What if the current crop of programmers has to literally adapt from a world that has valued code quantity to a world that values code quality (something we dont especially prioritize at the moment?)

I'd argue that we're asking the current generation to be massively adaptable in terms of what was expected of us 10 (or 30) years ago, as to what will be required of them 5 years from now.

And to be clear, I'm not suggesting that LLMs will teach them to be adaptable. I'm suggesting that a world that contains LLMs will require them to be adaptable.

> What if changing from a "write code" based idea of programming changes to a "remove technical debt from code" skill

I don't believe you can do this if you can't write code, but sure. Maybe

> What if the current crop of programmers has to literally adapt from a world that has valued code quantity to a world that values code quality

LLMs seem more likely to increase the value of quantity and decrease the value of quality. That's playing out in front of us right now, with people "vibecoding"

> I'm suggesting that a world that contains LLMs will require them to be adaptable.

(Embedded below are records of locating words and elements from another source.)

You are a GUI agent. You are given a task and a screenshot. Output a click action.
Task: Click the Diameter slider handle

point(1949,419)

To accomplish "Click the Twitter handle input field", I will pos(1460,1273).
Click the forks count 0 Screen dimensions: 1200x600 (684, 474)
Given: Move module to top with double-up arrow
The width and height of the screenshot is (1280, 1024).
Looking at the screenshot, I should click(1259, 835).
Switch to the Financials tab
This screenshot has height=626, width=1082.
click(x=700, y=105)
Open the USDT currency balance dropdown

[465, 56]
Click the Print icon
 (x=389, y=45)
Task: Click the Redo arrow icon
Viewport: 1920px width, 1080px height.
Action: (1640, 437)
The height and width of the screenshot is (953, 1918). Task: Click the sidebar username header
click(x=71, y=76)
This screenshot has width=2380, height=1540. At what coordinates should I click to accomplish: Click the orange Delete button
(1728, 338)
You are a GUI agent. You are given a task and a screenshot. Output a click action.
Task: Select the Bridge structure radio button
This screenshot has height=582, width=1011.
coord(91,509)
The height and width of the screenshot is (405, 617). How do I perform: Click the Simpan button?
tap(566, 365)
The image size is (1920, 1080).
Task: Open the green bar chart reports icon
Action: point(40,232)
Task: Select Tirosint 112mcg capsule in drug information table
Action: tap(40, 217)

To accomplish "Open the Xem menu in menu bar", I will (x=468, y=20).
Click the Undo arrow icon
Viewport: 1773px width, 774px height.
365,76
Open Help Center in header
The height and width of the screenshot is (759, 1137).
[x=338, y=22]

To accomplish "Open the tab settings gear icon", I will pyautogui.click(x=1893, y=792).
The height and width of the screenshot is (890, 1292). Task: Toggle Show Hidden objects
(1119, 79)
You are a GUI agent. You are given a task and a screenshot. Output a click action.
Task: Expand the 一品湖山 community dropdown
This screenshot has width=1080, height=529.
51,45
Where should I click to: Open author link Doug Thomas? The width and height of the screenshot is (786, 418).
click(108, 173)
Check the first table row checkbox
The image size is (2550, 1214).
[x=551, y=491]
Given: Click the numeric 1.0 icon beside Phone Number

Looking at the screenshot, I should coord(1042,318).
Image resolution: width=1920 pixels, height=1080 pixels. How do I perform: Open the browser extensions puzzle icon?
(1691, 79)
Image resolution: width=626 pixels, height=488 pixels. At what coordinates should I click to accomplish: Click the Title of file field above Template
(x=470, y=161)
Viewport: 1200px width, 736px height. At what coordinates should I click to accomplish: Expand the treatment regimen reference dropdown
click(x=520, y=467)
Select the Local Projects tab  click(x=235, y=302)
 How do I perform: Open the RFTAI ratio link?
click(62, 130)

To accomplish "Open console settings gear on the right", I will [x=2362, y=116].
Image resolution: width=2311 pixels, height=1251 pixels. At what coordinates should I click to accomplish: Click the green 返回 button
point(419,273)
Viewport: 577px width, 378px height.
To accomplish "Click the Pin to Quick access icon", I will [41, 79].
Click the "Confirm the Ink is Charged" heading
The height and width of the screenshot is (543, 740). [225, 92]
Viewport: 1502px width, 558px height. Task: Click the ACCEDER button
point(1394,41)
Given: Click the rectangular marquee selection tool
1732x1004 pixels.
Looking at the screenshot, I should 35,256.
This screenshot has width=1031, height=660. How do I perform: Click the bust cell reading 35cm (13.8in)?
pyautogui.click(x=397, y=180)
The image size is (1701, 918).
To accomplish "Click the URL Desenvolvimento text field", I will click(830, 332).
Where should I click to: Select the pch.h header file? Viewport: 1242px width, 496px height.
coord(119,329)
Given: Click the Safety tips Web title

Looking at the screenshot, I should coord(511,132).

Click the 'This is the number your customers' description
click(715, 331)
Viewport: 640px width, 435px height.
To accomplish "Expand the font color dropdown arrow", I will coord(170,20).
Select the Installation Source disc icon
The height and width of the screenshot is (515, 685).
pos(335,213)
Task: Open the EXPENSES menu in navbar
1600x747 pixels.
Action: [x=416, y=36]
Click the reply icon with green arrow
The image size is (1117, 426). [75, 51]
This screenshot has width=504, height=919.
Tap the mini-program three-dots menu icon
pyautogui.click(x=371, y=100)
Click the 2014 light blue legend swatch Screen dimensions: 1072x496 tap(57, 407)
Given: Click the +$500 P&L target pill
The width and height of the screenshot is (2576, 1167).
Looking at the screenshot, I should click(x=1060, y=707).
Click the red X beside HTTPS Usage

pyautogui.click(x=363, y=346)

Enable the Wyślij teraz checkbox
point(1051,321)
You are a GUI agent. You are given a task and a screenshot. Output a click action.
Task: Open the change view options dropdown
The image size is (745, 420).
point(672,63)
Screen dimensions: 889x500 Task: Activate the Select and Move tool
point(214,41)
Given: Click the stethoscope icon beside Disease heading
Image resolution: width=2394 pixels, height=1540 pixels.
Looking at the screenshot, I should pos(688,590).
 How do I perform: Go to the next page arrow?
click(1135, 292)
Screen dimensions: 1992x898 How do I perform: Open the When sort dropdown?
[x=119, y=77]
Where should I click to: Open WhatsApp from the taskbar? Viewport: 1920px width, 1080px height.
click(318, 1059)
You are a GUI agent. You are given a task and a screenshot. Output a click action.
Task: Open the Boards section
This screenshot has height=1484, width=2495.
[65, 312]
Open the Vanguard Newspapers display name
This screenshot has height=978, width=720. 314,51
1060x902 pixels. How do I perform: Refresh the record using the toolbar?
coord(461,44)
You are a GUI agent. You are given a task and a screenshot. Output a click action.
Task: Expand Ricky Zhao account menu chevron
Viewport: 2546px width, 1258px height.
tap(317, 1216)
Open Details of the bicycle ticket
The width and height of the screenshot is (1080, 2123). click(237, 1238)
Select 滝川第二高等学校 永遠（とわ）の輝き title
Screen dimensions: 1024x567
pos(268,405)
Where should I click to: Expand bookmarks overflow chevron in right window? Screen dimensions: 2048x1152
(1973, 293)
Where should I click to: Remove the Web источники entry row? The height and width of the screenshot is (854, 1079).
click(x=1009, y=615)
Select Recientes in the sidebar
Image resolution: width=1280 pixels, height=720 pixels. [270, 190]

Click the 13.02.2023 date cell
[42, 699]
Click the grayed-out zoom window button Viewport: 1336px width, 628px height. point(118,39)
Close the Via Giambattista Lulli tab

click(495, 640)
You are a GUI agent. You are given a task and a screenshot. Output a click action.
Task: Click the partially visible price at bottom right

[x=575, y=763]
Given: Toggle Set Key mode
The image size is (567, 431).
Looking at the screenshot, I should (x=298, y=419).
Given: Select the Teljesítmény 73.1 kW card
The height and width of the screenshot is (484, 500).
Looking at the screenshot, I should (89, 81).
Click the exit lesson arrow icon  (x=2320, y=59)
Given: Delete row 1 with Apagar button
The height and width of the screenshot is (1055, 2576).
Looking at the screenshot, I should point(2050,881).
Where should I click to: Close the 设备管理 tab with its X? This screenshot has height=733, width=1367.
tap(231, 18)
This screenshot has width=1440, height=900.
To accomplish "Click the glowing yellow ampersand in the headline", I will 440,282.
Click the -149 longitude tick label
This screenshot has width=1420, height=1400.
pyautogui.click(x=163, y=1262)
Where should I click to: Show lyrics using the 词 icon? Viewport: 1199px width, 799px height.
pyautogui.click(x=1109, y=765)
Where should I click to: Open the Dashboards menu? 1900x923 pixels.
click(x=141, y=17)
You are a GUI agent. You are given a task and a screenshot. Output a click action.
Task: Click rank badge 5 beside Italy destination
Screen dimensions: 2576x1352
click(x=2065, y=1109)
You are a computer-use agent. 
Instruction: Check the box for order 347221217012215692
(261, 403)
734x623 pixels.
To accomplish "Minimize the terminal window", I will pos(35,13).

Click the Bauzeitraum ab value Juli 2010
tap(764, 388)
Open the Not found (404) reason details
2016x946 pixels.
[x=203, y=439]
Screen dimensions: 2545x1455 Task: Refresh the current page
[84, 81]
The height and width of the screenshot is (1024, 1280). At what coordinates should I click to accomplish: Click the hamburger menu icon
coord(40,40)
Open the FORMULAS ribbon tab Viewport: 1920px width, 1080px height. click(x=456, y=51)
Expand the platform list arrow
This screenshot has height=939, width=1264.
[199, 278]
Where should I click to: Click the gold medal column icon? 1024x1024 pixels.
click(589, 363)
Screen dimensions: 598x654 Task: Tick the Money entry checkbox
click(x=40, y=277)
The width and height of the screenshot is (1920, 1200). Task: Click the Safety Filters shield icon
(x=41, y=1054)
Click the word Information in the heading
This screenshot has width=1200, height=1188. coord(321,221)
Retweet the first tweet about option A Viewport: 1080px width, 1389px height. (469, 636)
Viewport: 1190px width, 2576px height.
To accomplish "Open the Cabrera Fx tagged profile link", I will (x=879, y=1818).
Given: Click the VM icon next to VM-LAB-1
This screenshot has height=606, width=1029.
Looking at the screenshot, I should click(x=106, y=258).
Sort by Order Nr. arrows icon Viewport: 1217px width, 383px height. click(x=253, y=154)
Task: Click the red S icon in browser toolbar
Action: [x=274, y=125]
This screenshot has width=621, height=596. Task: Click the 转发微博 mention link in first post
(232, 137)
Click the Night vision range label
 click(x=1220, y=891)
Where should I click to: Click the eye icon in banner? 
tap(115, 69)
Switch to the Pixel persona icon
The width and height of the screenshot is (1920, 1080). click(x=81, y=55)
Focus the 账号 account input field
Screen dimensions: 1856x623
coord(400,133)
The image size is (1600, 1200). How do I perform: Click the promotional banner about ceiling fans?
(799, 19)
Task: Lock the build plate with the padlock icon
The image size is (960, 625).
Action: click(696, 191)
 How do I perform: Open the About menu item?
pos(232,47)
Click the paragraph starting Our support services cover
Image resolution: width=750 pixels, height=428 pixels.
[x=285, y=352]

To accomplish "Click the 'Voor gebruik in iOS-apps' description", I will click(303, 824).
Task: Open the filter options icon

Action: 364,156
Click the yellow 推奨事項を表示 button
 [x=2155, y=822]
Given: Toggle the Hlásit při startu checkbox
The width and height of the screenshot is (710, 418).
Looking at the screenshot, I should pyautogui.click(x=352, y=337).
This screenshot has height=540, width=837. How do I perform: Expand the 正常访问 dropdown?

And ones who can't adapt will be ground to mulch to fuel the LLM power plants no doubt

Your response just triggered a deja-vu from back when scaffolding tools were the new hot thing, now everyone and their dog was able to spin up that todo application within one CLI command. Except the generated code was mostly boilerplate that had to be heavily adapted for any real life use case, unveiling all the ignorance that could be covered up to that point. It's the same with vibe code. Looks fun until you throw it into reality - and then you're on your own and better know how to deal with stuff.